*Problem to solve*.
Please keep pictures out of the copy, and print exactly the lines from the one containing "The width and" through the end of the records.
Task input below:
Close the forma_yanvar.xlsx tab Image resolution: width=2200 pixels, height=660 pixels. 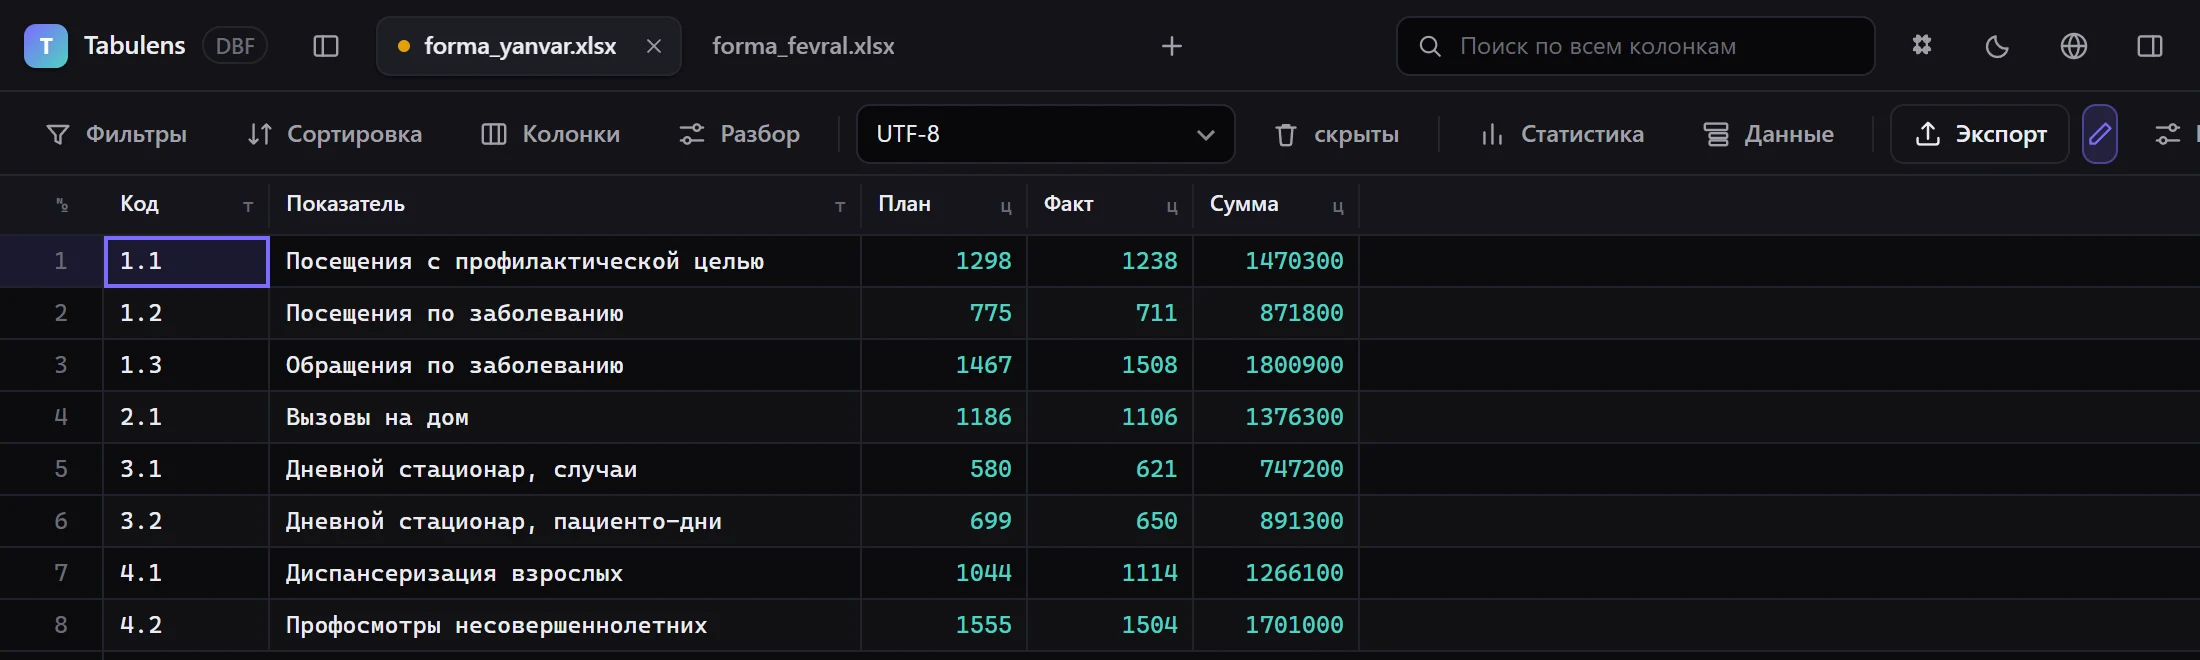[x=654, y=46]
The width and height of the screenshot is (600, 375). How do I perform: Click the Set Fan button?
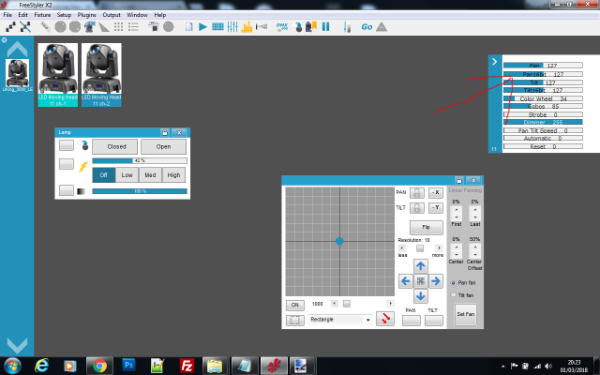click(466, 314)
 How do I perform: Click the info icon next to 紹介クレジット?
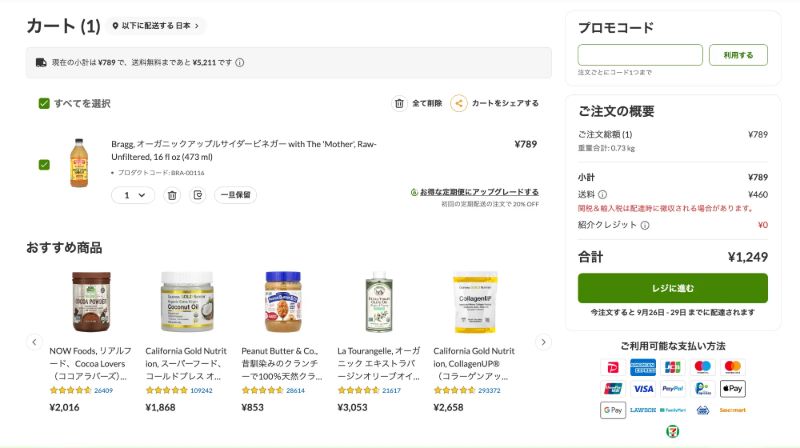coord(645,225)
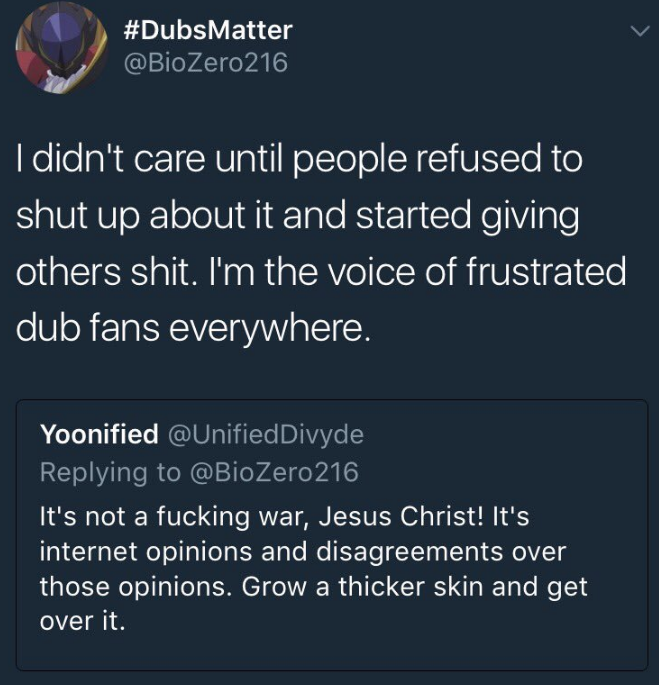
End of Task input.
*Your solution*.
The width and height of the screenshot is (600, 375). How do I perform: Click the Set Fan button?
click(466, 314)
 How do I perform: Click the info icon next to 紹介クレジット?
coord(645,225)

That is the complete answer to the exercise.